Porque el turismo no puede ser solo una cifra de llegadas. El gran desafío —y la gran promesa— es que se convierta en prosperidad compartida. Que la derrama económica no se concentre en unos cuantos polos, sino que llegue a comunidades rurales, a pueblos indígenas, a regiones históricamente marginadas. Que cada acuerdo firmado en FITUR tenga una traducción real en empleos, capacitación, infraestructura y bienestar local.

Por eso, el esfuerzo que se hace en ferias como FITUR va mucho más allá del brindis y la foto. Tiene que ver con contagiar una nueva perspectiva al país entero: entender que ser anfitriones del mundo implica profesionalización, planeación, sostenibilidad y orgullo. Implica también asumir que la competencia global es feroz y que no basta con tener belleza natural; hay que gestionarla bien.

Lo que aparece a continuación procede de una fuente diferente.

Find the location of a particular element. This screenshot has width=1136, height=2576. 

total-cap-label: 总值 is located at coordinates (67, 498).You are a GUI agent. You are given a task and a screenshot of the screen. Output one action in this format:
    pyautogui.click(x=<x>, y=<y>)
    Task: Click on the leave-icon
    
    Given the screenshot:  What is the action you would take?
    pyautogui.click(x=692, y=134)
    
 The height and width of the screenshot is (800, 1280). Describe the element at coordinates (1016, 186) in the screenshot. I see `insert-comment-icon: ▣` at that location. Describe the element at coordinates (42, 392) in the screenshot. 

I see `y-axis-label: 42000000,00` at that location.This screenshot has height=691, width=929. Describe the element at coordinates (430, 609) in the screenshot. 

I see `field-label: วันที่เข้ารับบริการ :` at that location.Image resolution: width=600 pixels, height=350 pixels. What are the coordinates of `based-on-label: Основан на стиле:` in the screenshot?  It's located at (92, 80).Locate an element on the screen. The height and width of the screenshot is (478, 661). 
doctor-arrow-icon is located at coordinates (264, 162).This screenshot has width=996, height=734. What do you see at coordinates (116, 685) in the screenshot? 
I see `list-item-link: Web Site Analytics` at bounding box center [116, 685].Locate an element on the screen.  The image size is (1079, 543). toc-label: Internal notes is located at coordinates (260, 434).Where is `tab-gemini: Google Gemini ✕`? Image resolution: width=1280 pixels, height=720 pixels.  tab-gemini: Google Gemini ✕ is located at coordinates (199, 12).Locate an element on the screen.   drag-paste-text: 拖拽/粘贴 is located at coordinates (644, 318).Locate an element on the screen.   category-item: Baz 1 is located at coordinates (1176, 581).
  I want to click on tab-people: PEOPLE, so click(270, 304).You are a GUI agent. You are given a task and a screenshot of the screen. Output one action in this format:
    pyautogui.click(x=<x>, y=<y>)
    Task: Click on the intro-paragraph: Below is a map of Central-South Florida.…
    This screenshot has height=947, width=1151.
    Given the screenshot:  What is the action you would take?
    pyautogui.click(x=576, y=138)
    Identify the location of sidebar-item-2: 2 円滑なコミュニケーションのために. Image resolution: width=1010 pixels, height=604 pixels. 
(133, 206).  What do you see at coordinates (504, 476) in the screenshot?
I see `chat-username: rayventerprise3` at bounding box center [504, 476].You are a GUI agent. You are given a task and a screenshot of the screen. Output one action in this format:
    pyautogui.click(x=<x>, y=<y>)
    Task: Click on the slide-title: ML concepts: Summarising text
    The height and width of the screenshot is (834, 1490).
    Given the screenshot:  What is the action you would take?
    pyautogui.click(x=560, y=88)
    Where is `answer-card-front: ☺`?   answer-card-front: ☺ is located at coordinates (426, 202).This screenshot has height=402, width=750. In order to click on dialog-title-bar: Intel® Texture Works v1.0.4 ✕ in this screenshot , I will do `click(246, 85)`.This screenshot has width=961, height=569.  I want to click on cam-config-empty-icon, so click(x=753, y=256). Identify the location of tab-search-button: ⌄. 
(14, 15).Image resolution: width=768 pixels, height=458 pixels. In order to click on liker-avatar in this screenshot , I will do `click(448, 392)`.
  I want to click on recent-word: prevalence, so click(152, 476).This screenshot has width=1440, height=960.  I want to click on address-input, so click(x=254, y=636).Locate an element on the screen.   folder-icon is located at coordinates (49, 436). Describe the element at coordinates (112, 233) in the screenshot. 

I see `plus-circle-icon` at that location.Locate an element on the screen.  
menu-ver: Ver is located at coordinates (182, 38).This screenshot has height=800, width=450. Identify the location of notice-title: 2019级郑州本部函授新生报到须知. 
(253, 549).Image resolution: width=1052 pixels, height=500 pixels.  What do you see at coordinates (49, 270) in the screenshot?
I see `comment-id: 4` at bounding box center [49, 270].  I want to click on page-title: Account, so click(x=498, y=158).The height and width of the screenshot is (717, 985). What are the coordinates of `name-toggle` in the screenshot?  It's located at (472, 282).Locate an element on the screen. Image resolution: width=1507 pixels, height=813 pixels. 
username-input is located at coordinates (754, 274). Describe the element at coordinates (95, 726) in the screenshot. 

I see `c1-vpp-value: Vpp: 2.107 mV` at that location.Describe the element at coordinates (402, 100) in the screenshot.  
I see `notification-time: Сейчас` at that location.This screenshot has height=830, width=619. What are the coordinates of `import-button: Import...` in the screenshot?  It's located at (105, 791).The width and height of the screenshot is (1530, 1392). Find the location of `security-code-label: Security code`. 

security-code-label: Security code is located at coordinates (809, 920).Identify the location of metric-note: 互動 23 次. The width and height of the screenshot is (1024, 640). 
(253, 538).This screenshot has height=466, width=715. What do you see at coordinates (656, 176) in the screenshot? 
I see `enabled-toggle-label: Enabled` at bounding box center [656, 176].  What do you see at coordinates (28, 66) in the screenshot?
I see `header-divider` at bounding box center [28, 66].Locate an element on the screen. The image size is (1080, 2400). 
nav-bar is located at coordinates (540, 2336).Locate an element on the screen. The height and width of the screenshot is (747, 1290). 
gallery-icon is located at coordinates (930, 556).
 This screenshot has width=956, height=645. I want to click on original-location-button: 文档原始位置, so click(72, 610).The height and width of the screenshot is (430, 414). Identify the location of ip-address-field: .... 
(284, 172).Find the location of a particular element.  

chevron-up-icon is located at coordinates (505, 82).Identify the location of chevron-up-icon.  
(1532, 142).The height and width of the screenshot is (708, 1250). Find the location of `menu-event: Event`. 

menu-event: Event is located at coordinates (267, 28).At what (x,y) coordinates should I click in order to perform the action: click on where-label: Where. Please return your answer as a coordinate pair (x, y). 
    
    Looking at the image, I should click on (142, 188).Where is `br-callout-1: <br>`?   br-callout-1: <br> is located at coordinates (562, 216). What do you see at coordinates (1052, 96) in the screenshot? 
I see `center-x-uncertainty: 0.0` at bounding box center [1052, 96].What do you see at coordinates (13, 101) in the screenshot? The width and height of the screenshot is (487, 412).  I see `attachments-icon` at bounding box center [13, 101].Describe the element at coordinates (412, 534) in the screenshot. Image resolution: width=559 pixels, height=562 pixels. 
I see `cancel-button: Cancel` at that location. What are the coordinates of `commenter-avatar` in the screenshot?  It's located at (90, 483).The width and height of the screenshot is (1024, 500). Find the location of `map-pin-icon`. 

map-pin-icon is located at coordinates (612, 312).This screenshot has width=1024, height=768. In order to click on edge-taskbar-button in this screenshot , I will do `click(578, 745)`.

Si esta inercia se mantiene —si este impulso estratégico, coordinado y visionario persiste— México tiene frente a sí una oportunidad histórica irrepetible. No exagero al decir que puede posicionarse como el gran gigante de los destinos turísticos globales. Pocos países pueden ofrecer, dentro de sus fronteras, playas, desiertos, selvas, ciudades milenarias, metrópolis contemporáneas, gastronomía reconocida mundialmente y una cultura viva que se reinventa sin perder raíces.

En Madrid quedó claro: México no es un destino, es un mundo completo. Y el mundo está emocionado por descubrirlo.